*PROBLEM STATEMENT*: Begin at the line containing "Where should I" in the records below, end at the line containing "Given: Open the テーマ(T) menu", and retype each line in that span exactly. No other line and no image should appear.

*DATA FOR PROCESSING*:
========================
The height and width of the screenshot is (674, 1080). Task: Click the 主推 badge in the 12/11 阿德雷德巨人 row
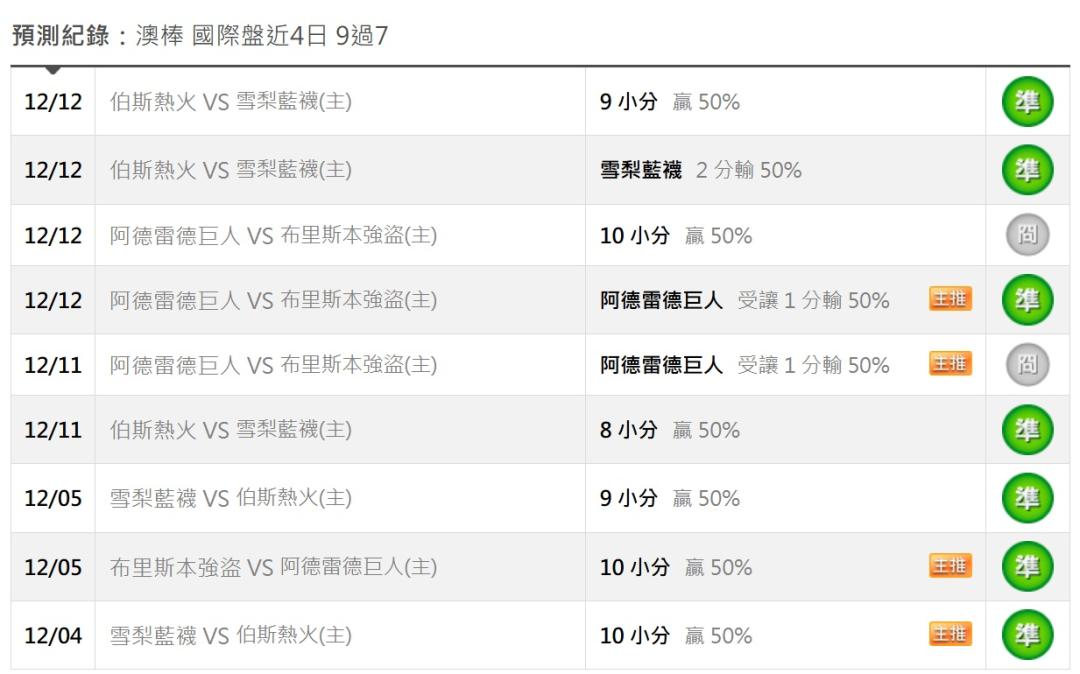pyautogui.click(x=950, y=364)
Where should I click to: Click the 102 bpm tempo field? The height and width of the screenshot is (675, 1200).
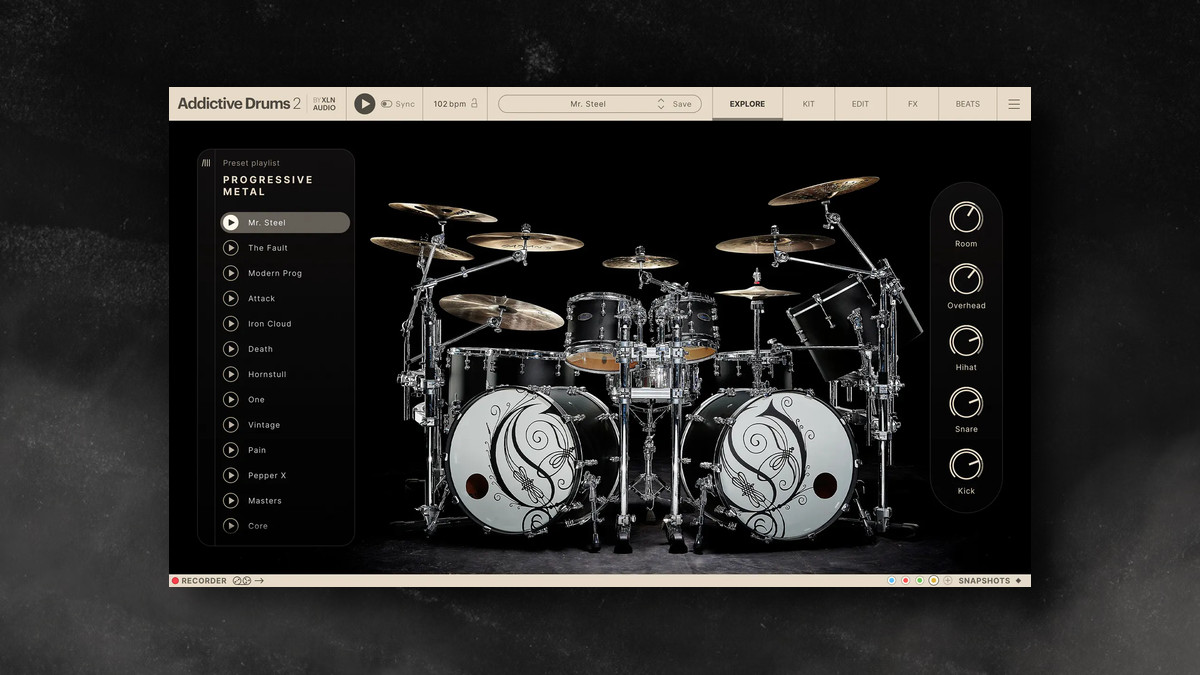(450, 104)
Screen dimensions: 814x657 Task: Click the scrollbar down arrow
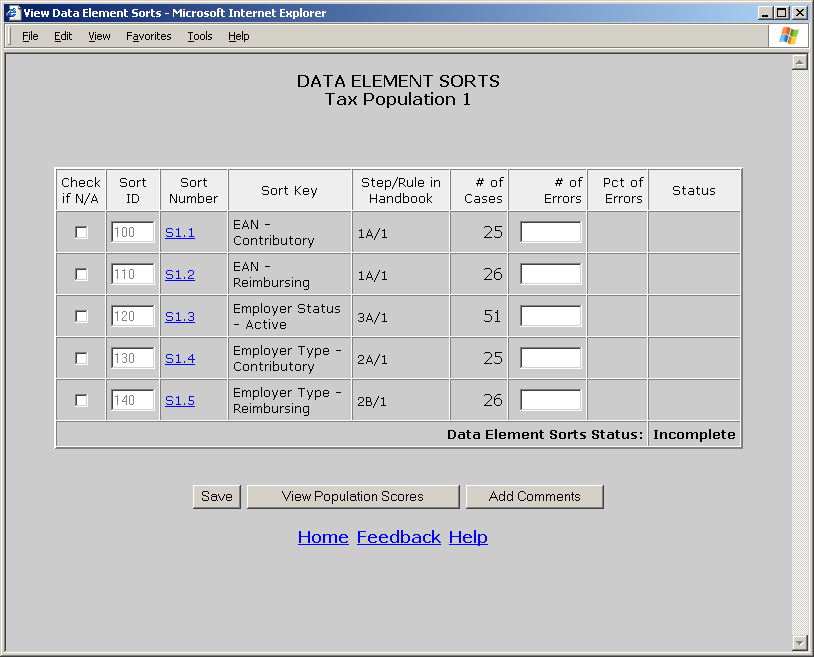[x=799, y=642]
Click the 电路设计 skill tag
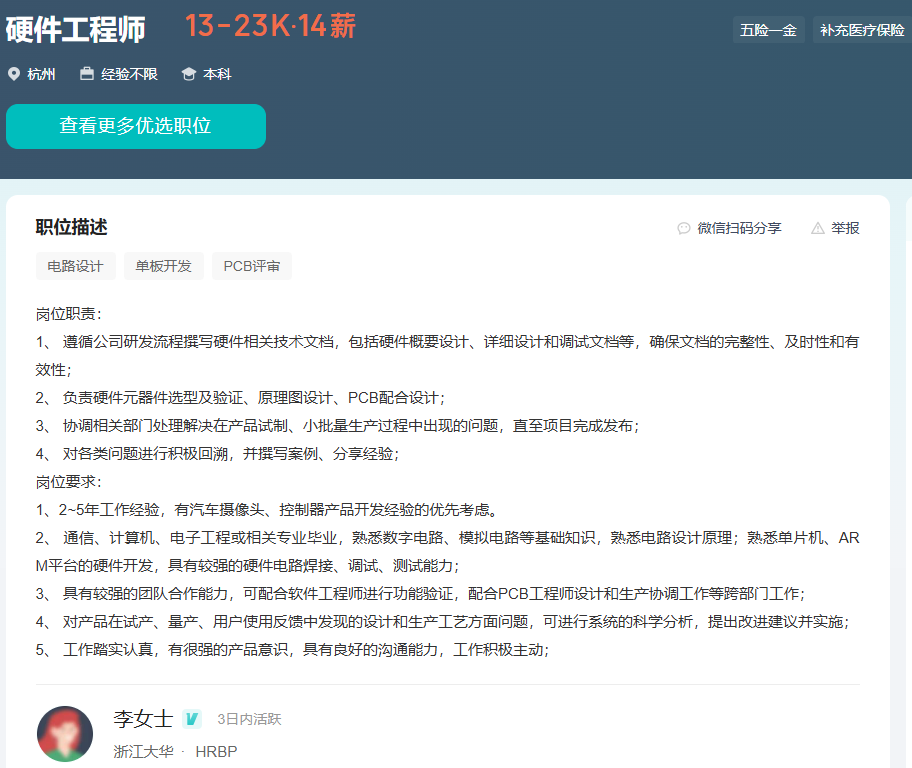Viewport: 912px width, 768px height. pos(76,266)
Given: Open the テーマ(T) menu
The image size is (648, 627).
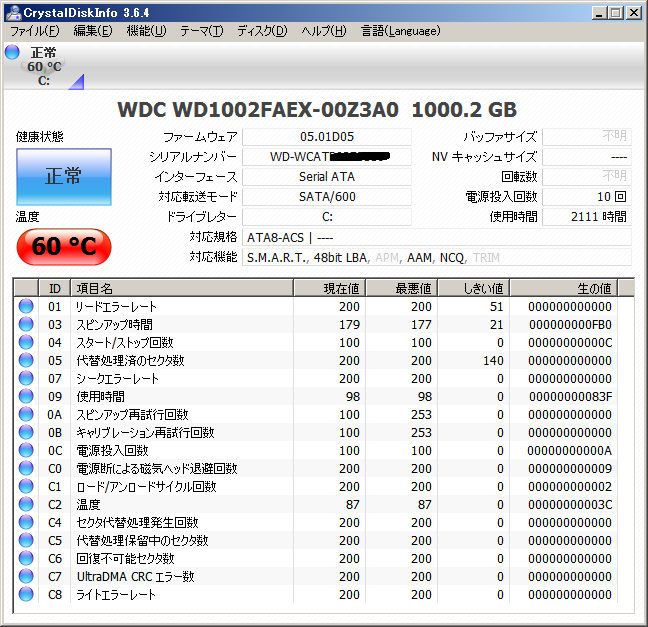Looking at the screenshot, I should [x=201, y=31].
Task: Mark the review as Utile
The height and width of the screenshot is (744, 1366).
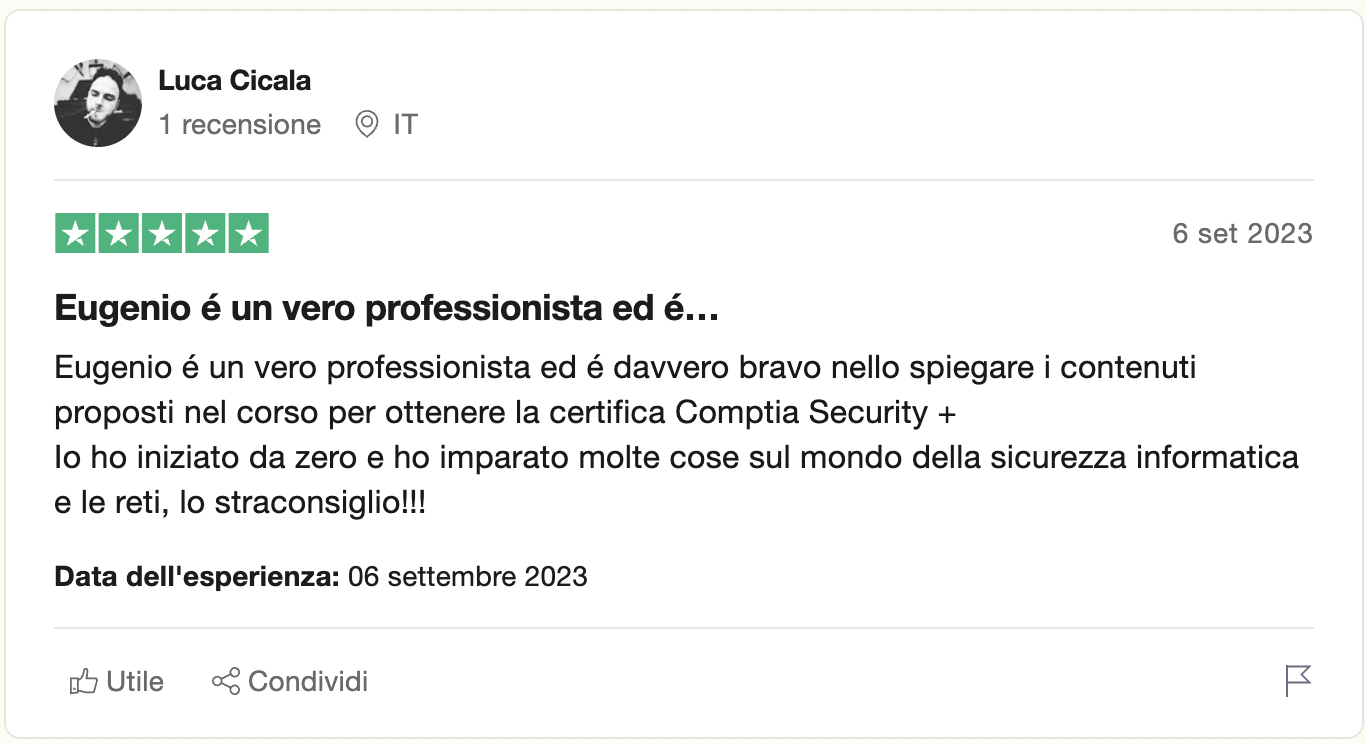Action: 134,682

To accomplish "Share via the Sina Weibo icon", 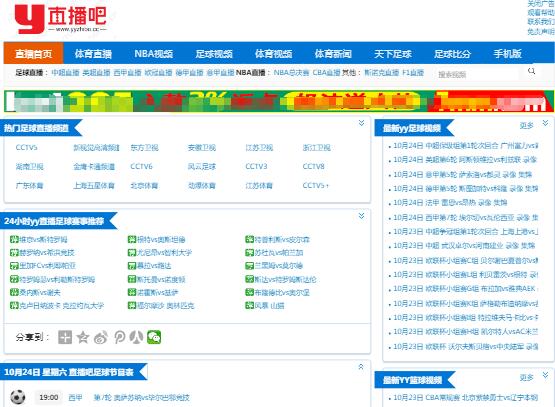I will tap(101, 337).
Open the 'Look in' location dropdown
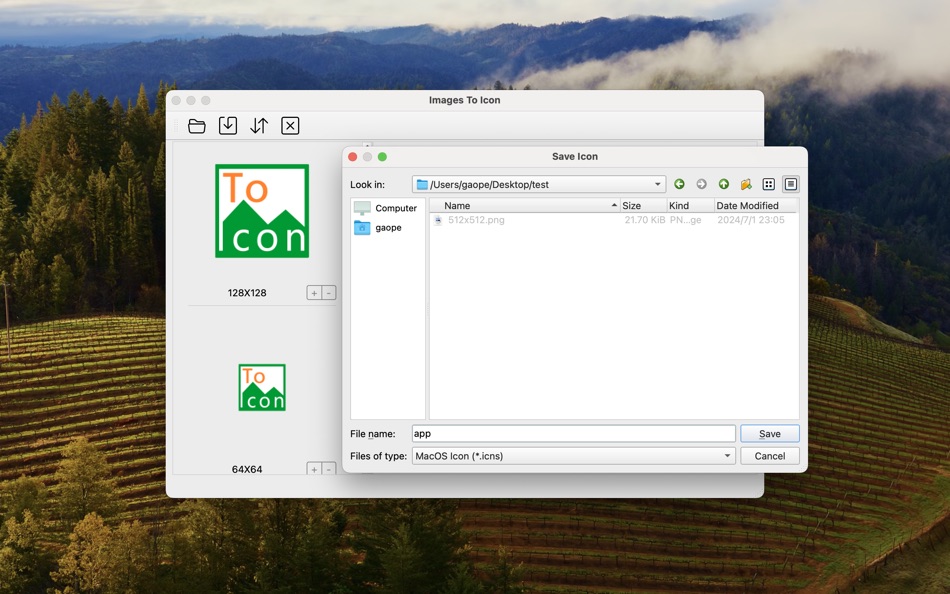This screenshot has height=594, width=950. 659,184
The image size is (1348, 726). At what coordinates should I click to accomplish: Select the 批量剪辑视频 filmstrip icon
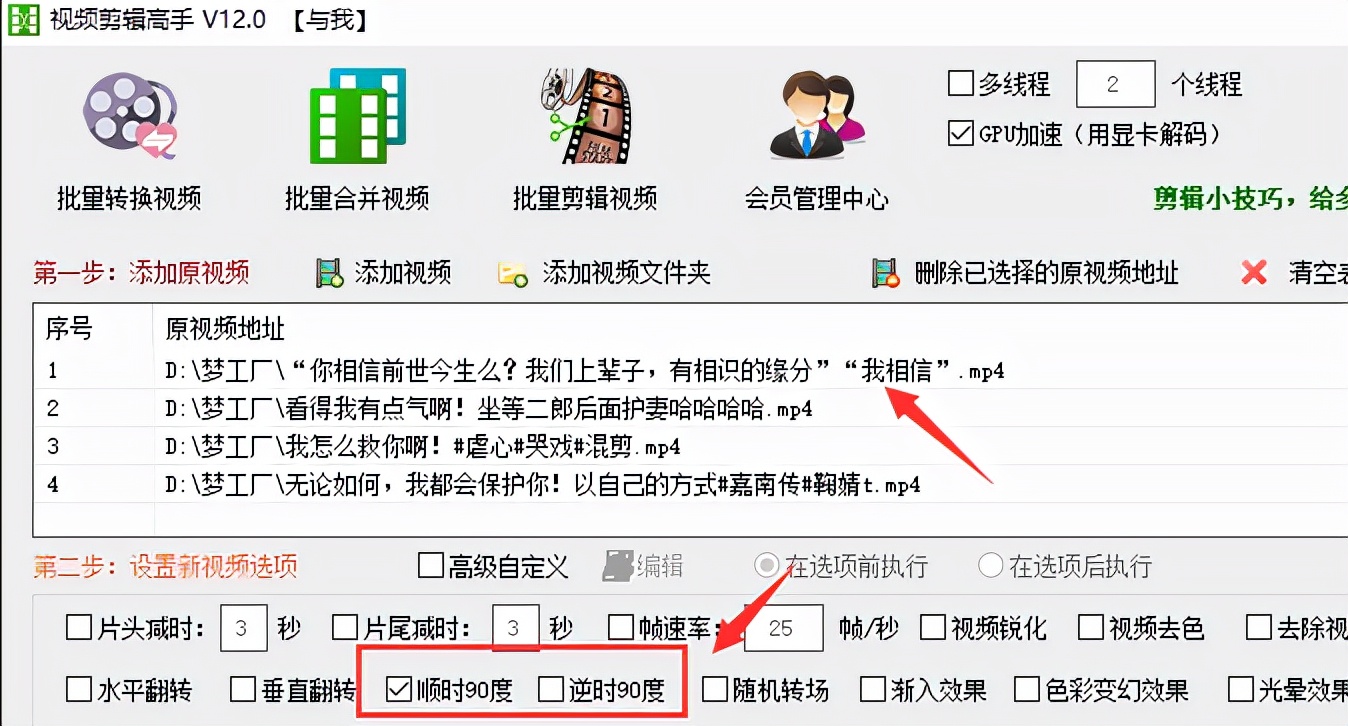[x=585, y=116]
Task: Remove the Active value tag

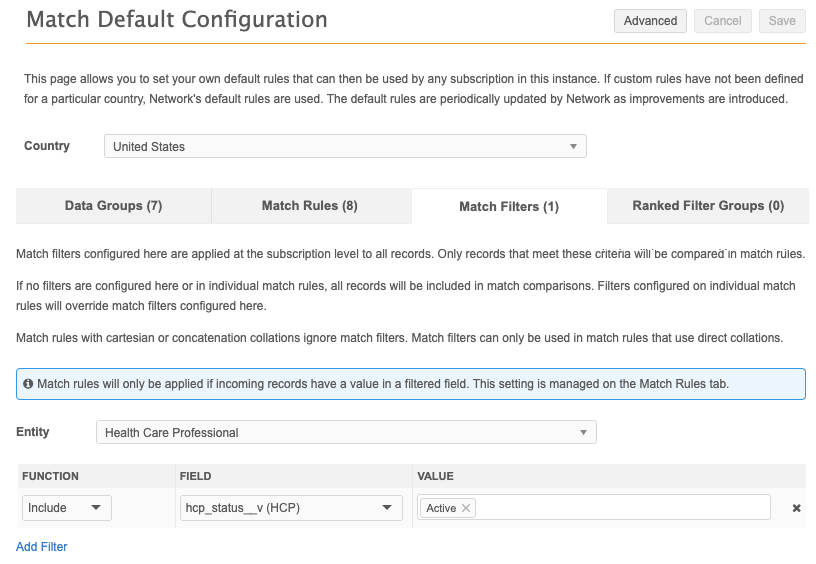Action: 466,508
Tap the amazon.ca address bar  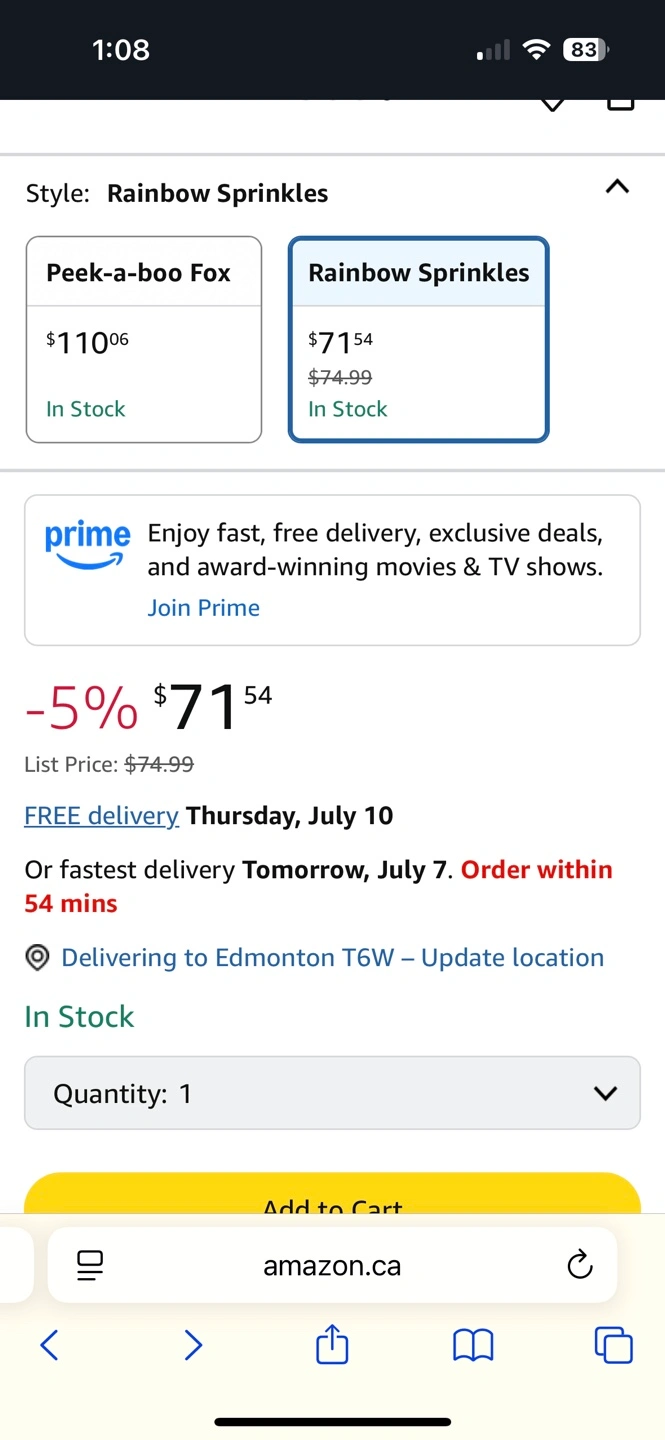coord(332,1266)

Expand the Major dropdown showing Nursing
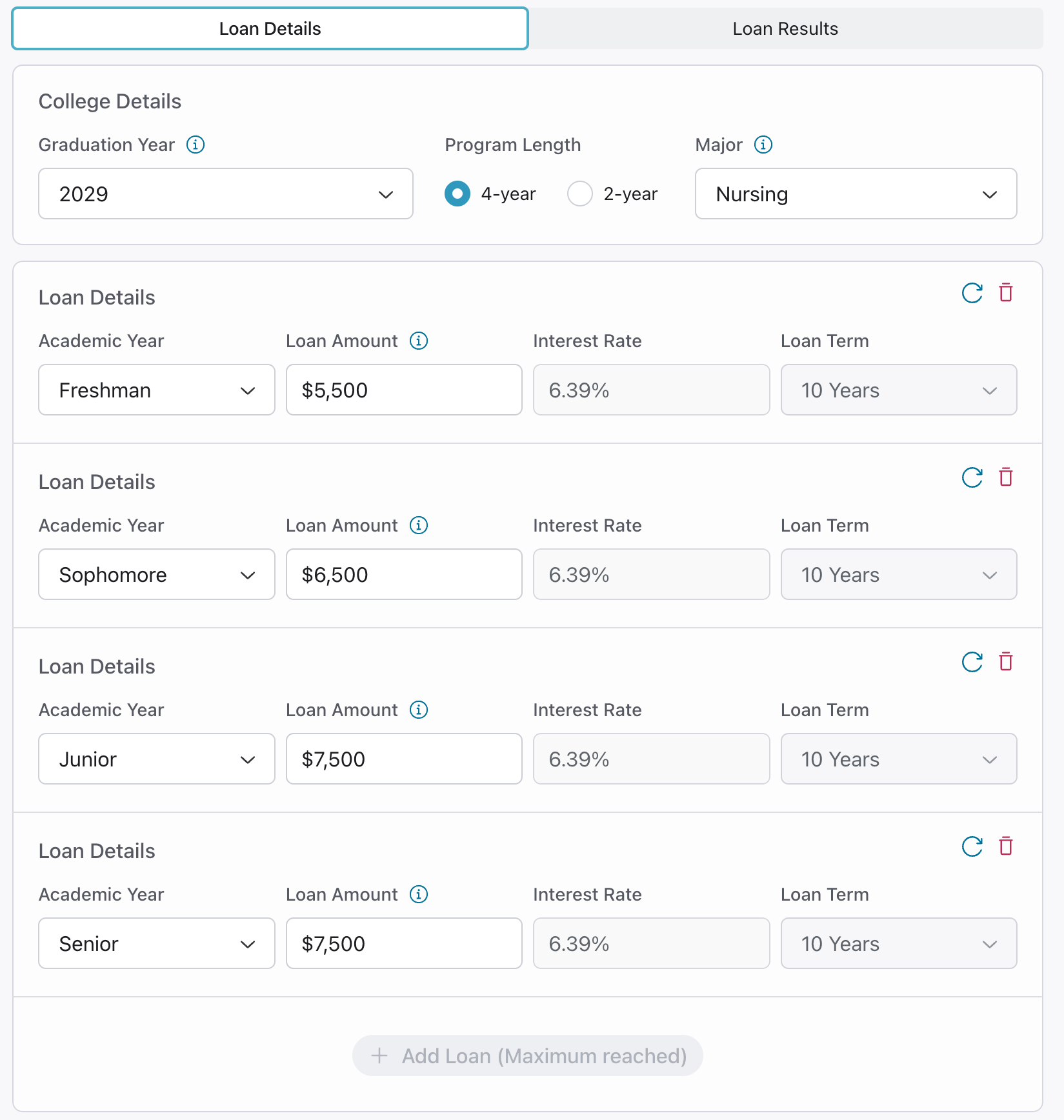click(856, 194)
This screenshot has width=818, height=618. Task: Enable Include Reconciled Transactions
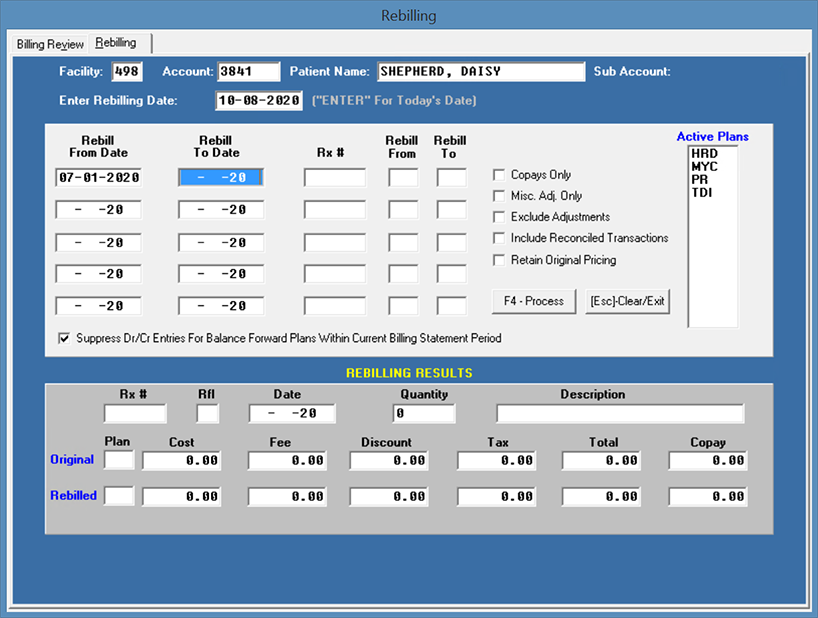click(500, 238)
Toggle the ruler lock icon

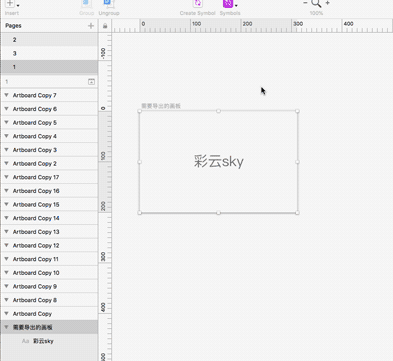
========================
*THE ANSWER*:
Where should I click to: Click the 102 bpm tempo field? The height and width of the screenshot is (675, 1200).
(450, 104)
Screen dimensions: 814x657 Task: Click the scrollbar down arrow
[x=799, y=642]
Click the 电路设计 skill tag
Viewport: 912px width, 768px height. pos(76,266)
Given: Open the テーマ(T) menu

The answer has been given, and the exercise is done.